Zresztą ważnym pytaniem jest co właściwie porównujemy?
Kto częściej wygrywał? Od tego są statystyki.
Kto był szybszy? Wiadomo, że dzisiejsi sprinterzy nie daliby szans Kelly’emu czy Maertensowi.
Moim typem jest Manx Missile, ale to żadna tajemnica
Jeśli Abdużaparow, to i Ludwig. Kosztem Boonena. Co do mistrzów ery telewizji czarno-białej, a już tym bardziej ery radia, jak Rik Van Steenbergen, trudno wyrokować.
A mi jak najbardziej lista się podoba, uważam, że znaleźli się na niej odpowiedni zawodnicy Swoją drogą to każdy stworzyłby we własnym zakresie inną listę super sprinterów, kwestia upodobań.
Ja bym dorzucił Patricka Sercu i Abudżaparowa, choć to nie są moje czasy. Freire i Boonen, trochę mi w tym rankingu nie pasują. Petacchiego, nieco nie docenili moim zdaniem.
Jeżeli chodzi o czasy współczesne to znacznie bardziej niż Boonen pasowałby mi Hushovd. I wg mnie Petacchi za nisko. Były lata, że on i jego pociąg robili cuda na każdym sprincie. Na każdy GT. Nie było wyjątków.

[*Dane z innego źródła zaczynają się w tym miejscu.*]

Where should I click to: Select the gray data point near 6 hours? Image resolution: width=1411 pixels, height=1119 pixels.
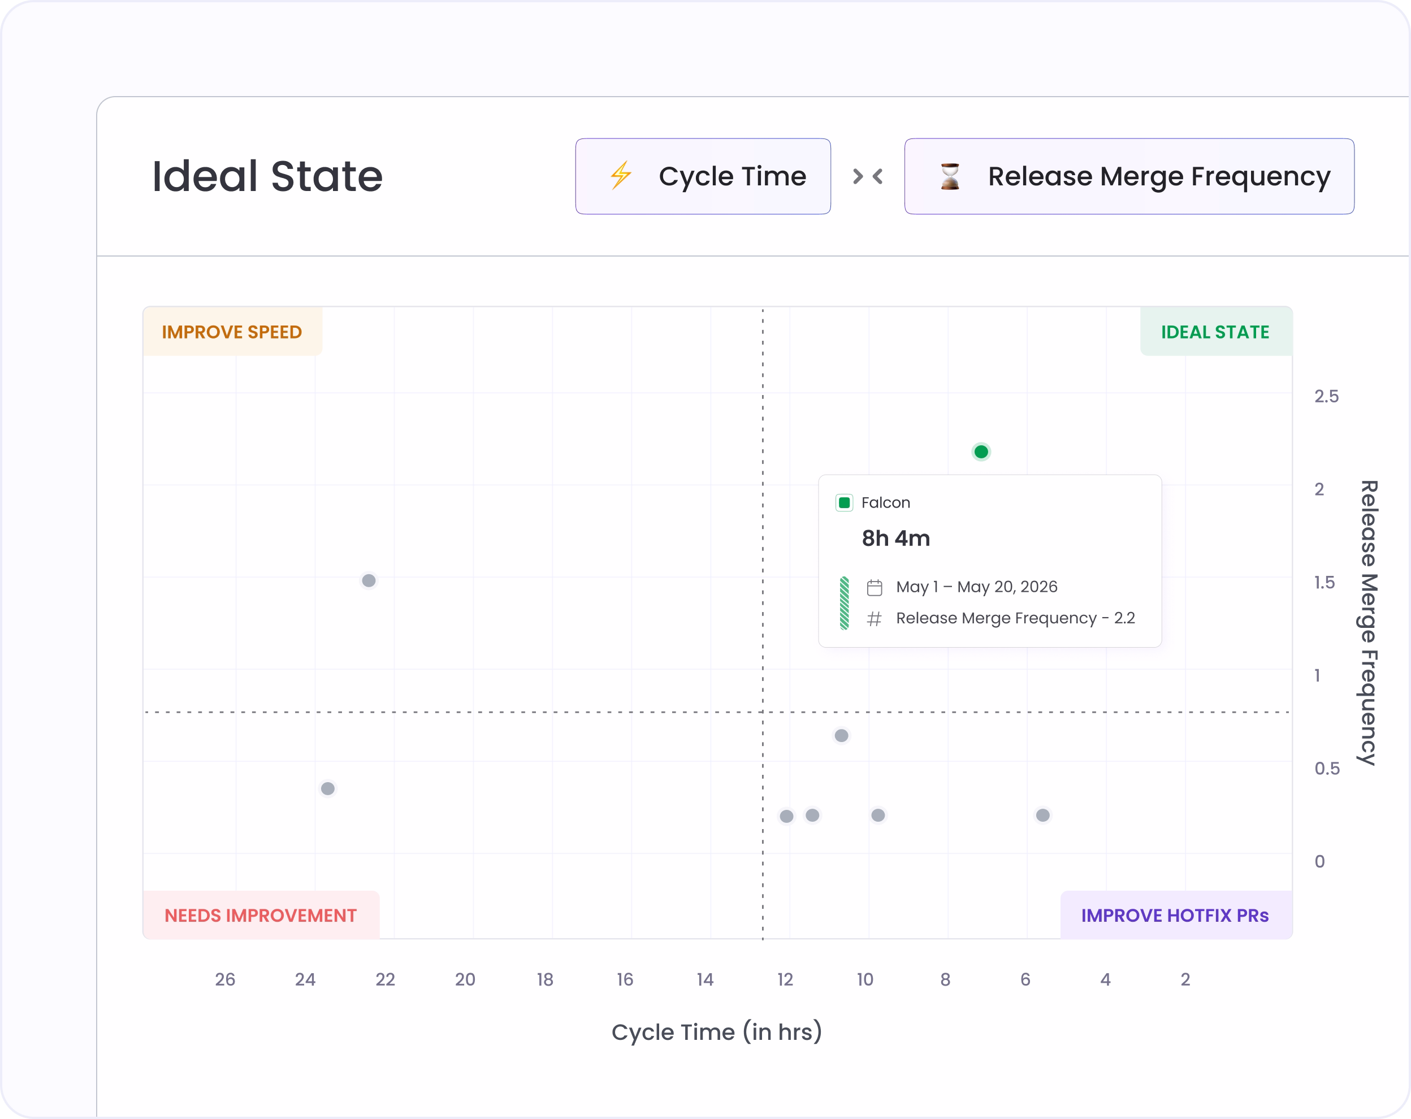[x=1043, y=815]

Nie znam zbyt wielu kolarzy z “czarno-białej telewizji”, ale z tych wspólczesnych, to za Cavendishem umieściłbyn Petachchciego. Na myśl sprinter, Ci dwaj kojarzą mi się najbardziej.

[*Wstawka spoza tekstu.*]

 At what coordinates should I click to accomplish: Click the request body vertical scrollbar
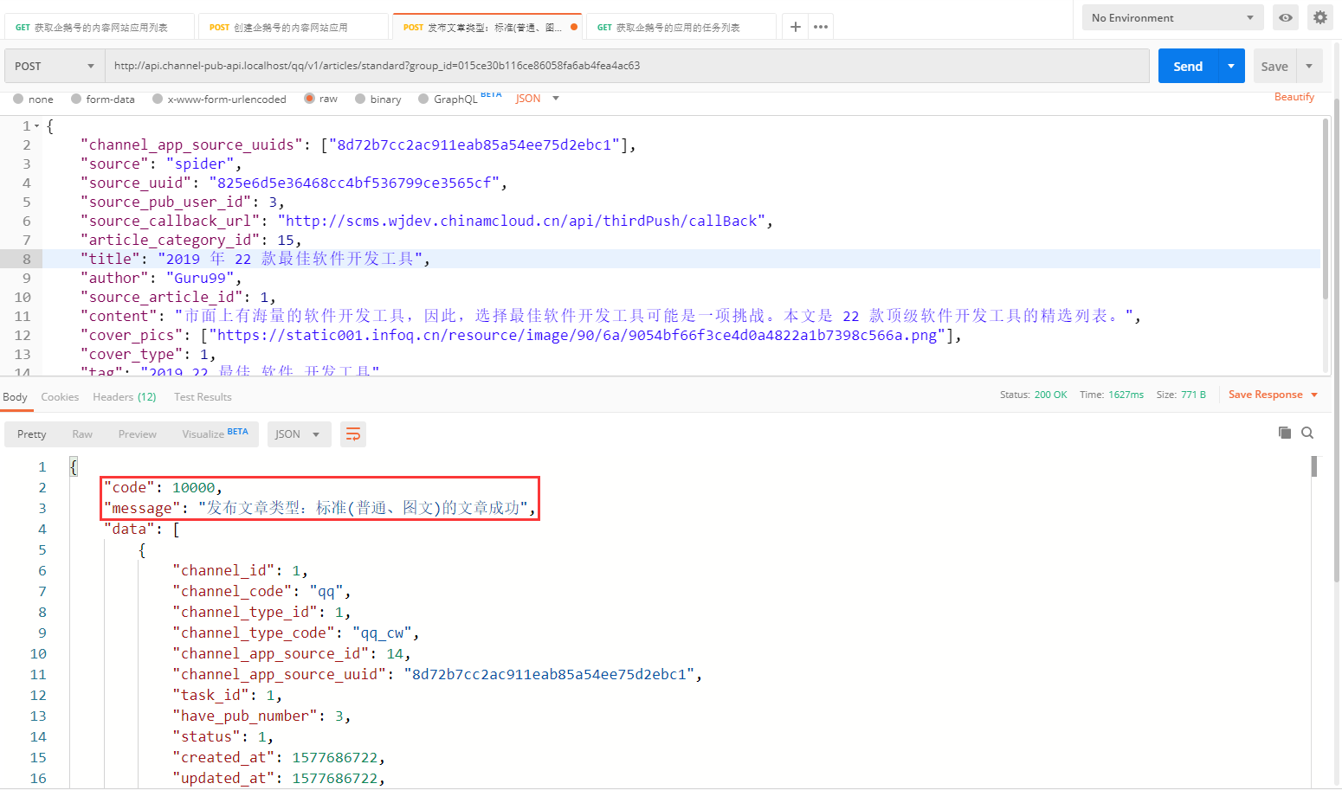tap(1325, 208)
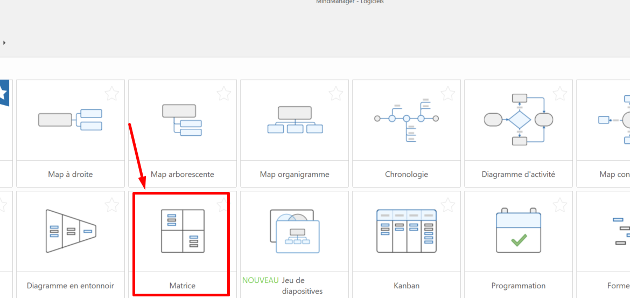Open the Programmation calendar icon
The width and height of the screenshot is (630, 298).
(519, 231)
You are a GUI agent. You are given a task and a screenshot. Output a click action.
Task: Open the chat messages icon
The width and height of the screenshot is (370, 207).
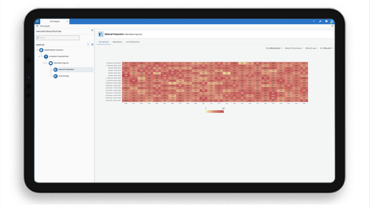[x=326, y=21]
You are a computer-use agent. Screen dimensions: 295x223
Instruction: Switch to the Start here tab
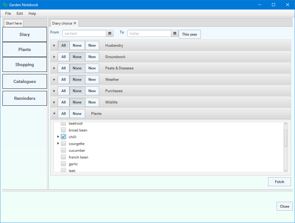pyautogui.click(x=14, y=23)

Greipel kosi jednak przede wszystkim mniejsze wyścigi, skalpów na GT w porównaniu do innych sprinterów ma niedużo. Klasyfikacje punktową wygrał tylko raz, na Vuelcie '09.
no ale sprintera rozlicza się z wygrywania a nie z punktowej klasyfikacji, ja wiem ze Greipel nawygrywał się sporo w ogórkowych wyscigach ale mimo wszystko nawygrywał no i w swojej zyciowej formie był za plecami cave i potrafił Z nim powalczyć, swoją drogą rok w rok jest w pierwszej trójce najlepszych sprinterów na swiecie.
Ciekawie to wygrzebałeś. Zwraca uwagę “Przepowiednia Cyryla”, który z tego co kojarzę, niejako “odkrył” talent Cavendisha na innym forum. W 5 lat Mark stał się poważnym pretendentem do tytułu Sprintera Wszech Czasów. I poza obecnym rokiem, który jest dla niego koszmarnie fatalny, zawsze był na sprinterskim topie.
Zwraca też uwagę dyskusja o niebotyczności talentów Ciolka i Hausslera (ale też wiadomo, co za mafia te posty nabijała ) - goście przez 5 lat praktycznie się nie rozwinęli, i choć zdarzały się wybitne nawet przebłyski, to raczej w formie jaskółek wiosny nie czyniących.
Ciolek to był materiał na 2. Zabela, natomiast Hausslera nigdy nie postrzegałem jako sprintera. No i Haussler to tak na dobrą sprawę tylko pół roku był na topie.
Dla mnie Cavendish najlepszy (o czym już pisałem kilkakrotnie), choć przydałoby się, żeby jeszcze z 2 lata powygrywał, co by już naprawdę nie musiał nic nikomu udowadniać.
Medal na MŚ.
Etapy na TdF w tym na Polach Elizejskich.
koszulka punktowa TdF
Puchar Świata.
AGR.
Nawygrywal sie, a przeciez kiedy przeszedl na zawodowstwo to juz nie byl pierwszej młodości. Jak to sprinterzy z wiekiem - dynamiki nieco zatracił, za to w klasykach lepiej się sprawdzał.